Not even Talisman Prologue trusts Talisman
Talisman, a miserable Monopoly-meets-D&D boardgame from a time back when we didn’t have many good boardgames so a miserable boardgame wasn’t such a bad thing after all, is so miserable that the developers of Talisman Prologue for the iOS couldn’t bear to just make an actual port. They instead turned it into a series of jiggered episodes, edited down from the actual game into shorter canned challenges. The thinking seems to be that Talisman’s gameplay can’t stand up without some re-engineering.
So here each of the characters gets a series of unlockable solo scenarios, all scored by the number of turns it takes you to reach a goal. Losing a turn doesn’t mean everyone else gets one turn closer to beating you, because there’s never anyone else. It just means that your score is one point higher than it would have been. As if the dice weren’t a harsh enough mistress. As if your score was actually integrated into the game anywhere other than the character selection screen, where it’s instead some sort of voodoo about how many talismans that character has gathered. This is a pretty poor excuse for a score chase.

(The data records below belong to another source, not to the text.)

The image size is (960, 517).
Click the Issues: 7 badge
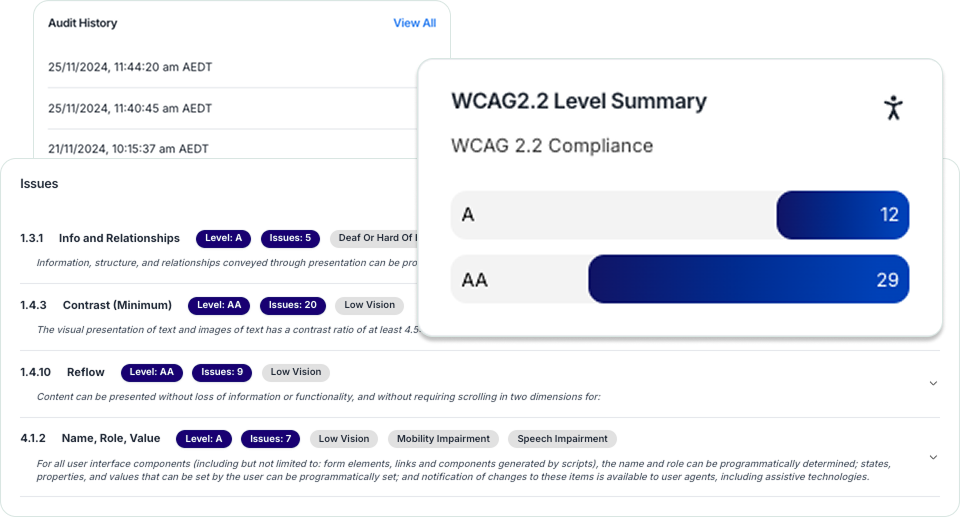[271, 439]
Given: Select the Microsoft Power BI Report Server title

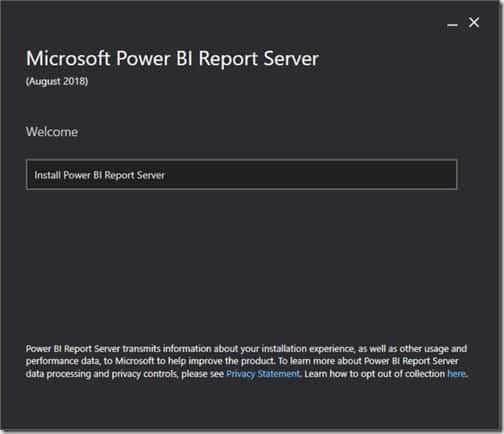Looking at the screenshot, I should (x=172, y=59).
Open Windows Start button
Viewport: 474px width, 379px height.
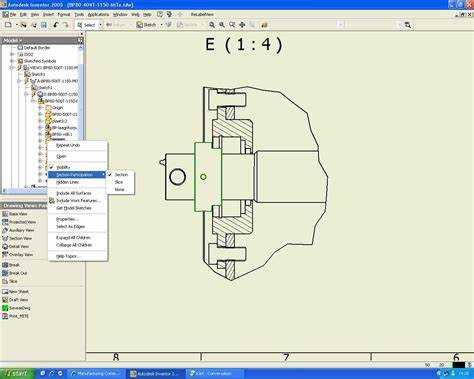(17, 373)
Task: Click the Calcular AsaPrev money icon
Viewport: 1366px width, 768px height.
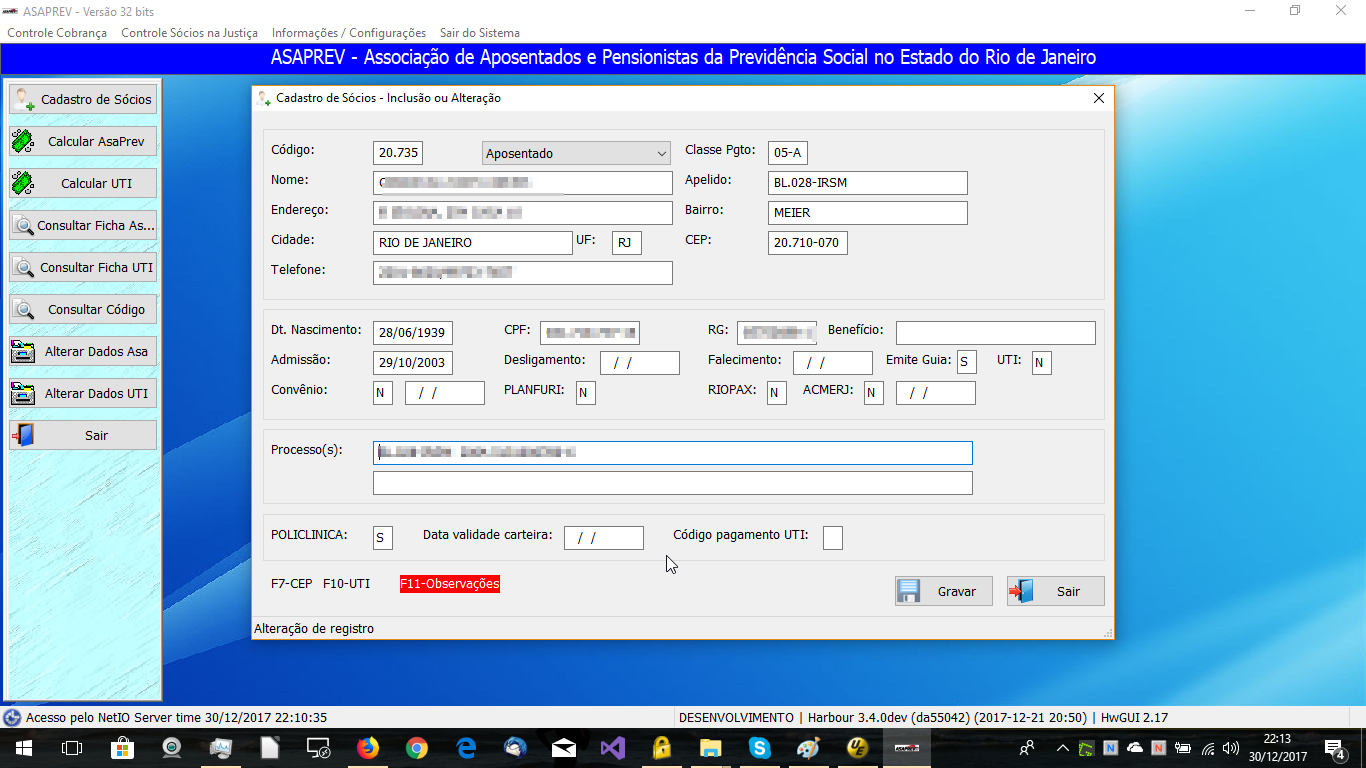Action: coord(23,142)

The production values are a slick transliteration of the boardgame, not too slavish, but immediately recognizable to anyone who’s played the boardgame. But you can’t play actual Talisman. You can’t just let the cards fall where they may, putting your warrior at the mercy of whatever psychic battles he might draw or leaving your prophetess to lose her last life at the untimely appearance of a measly goblin. You can’t set up a game with multiple characters. You can’t play with your friends. The miserableness of Talisman is here an entirely solitary experience, hemmed in by particular cards, played to some preset deadline. It’s a modest dice-driven fifteen minute adventure in which the warrior has to reach a certain space or the elf has to collect so many followers or the mage has to get his craft to ten.
The idea is that it’s called Talisman Prologue because the full Talisman experience — playing alone without having to use a rigged deck for a canned challenge — will be along later as paid DLC. At which point, I can imagine it might we worth the silliness of letting the dice and cards fall where they may on a quest for the Crown of Command and the ensuing PvP bloodbath. Until then, these canned side quests are a pretty poor substitute for whatever entertainment you and your friends might normally wring from a real-world copy of Talisman.